#### Selected extract ####
25 May 2018 10:16 am Views - 1518
Fitch Ratings said yesterday private healthcare providers in Sri Lanka will experience rising demand amid the fast-ageing population and rising incidence of non-communicable deceases (NCDs) with more people moving into cities.
Growth in urban living, instant yet often unhealthy diets, rising mental and physical stress levels with ever increasing complicated life styles are a few of the by-products when incomes of a population increase.
“We expect geriatric care to become a strong growth area as per capita incomes increase, while the incidence of NCDs are rising in Sri Lanka, particularly in urban areas,” Fitch Ratings said in a special report on Sri Lanka’s listed hospitals.
Fitch estimates one in every seven Sri Lankans will be above the age of 65 by 2030, making the country one of the fastest aging populations in the world.
#### Collected data ####
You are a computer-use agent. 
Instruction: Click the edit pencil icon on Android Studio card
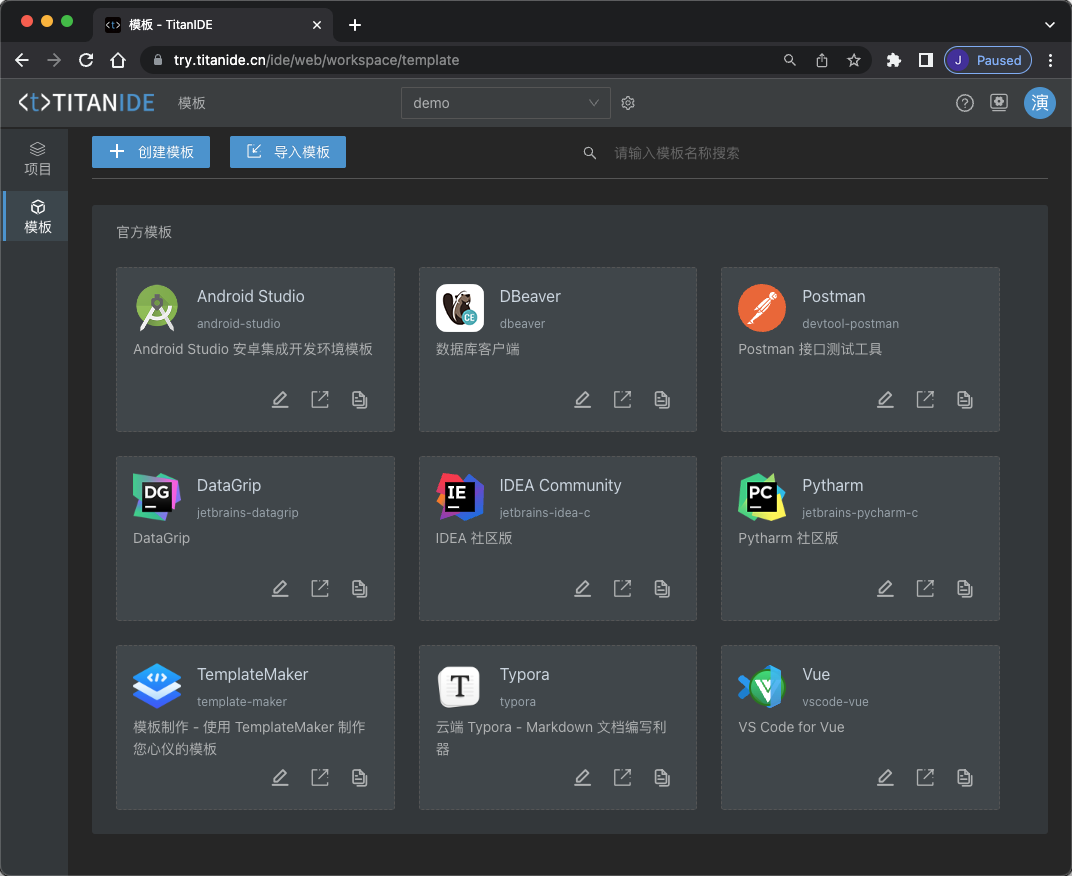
####
Problem set:
1) Could you write out the part of the Sri Lanka healthcare article that begins at the words "25 May 2018" and stops after "Lanka’s listed hospitals."?
2) How would you sum up the Sri Lanka healthcare article in two sentences?

Solutions below:
1)
25 May 2018 10:16 am Views - 1518
Fitch Ratings said yesterday private healthcare providers in Sri Lanka will experience rising demand amid the fast-ageing population and rising incidence of non-communicable deceases (NCDs) with more people moving into cities.
Growth in urban living, instant yet often unhealthy diets, rising mental and physical stress levels with ever increasing complicated life styles are a few of the by-products when incomes of a population increase.
“We expect geriatric care to become a strong growth area as per capita incomes increase, while the incidence of NCDs are rising in Sri Lanka, particularly in urban areas,” Fitch Ratings said in a special report on Sri Lanka’s listed hospitals.

2) Fitch Ratings expects private healthcare providers in Sri Lanka to see rising demand as the population ages fast, NCDs become more common and more people move into cities. It sees geriatric care becoming a strong growth area as per capita incomes rise, and it estimates that one in every seven Sri Lankans will be above 65 by 2030.